Geostatistical Interpolation Introduction

Data typically cannot be collected over the entire study area (i.e., cost of sampling and laboratory measurements), hence the need for spatial interpolation to fill in spatial gaps. Kriging was developed by the mathematician George Matheron based on the Master’s thesis of D. G. Krige of South Africa. The use of Kriging started in the 1960’s and was first used in the mining industry but has become a valuable tool more generally in the world of geostatistics.

Spatial interpolation capitalizes on the correlation between observations (green dots) as captured by the variogram, to make predictions at any unsampled location (blue dot, denoted u).
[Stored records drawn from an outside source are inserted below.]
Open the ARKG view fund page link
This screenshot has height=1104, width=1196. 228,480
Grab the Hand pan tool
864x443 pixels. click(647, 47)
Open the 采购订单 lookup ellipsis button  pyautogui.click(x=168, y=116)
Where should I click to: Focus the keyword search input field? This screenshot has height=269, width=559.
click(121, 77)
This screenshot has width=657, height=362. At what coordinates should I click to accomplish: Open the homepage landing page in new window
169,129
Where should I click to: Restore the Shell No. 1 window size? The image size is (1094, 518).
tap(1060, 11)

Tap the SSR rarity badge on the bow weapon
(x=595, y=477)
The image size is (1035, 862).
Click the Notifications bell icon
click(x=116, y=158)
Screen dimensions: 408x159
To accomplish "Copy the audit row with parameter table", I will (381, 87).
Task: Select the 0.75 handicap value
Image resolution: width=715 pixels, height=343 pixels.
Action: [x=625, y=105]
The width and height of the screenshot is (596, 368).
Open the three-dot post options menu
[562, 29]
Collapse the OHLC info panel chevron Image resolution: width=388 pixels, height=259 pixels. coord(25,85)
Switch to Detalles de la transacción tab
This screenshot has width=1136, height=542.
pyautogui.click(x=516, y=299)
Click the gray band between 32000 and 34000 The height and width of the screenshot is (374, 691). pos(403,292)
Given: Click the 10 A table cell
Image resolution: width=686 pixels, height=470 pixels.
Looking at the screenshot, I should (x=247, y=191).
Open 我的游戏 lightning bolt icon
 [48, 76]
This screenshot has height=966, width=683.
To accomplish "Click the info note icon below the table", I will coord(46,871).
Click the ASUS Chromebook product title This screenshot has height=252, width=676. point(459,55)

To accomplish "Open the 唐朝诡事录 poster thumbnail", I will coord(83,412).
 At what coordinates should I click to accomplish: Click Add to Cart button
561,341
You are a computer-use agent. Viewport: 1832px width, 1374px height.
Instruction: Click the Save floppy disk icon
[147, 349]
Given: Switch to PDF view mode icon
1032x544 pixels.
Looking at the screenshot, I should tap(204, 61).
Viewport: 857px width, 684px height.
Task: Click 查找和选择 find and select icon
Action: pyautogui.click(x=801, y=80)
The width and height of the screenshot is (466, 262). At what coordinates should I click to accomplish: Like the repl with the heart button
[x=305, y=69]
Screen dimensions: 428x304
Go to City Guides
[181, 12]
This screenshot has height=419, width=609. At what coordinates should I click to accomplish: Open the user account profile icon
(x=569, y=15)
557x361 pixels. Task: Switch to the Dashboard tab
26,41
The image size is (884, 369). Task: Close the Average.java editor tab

The predicted value is typically calculated as the weighted mean of nearest observations (e.g., data located within a search window depicted by the black circle) and, because of the spatial correlation, observations closest to u (i.e., smaller distance h) tend to receive the largest weight. Differences between interpolators mainly reside in the way these weights are being calculated (Goovaerts, 1997).

Screenshot

Note that Kriging requires that all observations have different geographical coordinates (i.e., no co-located data) to ensure that the kriging system is solvable. The existence of data with similar coordinates is checked during data import and a warning about potential problems in later data analysis is issued if it is the case.

In addition to an estimated value, kriging provides a measure of prediction uncertainty in the form of the variance of prediction errors, known as the kriging variance.

Change of Spatial Support (COS)

Data are often available over different spatial supports, for example, some data are recorded for ZIP codes and others for census tracts.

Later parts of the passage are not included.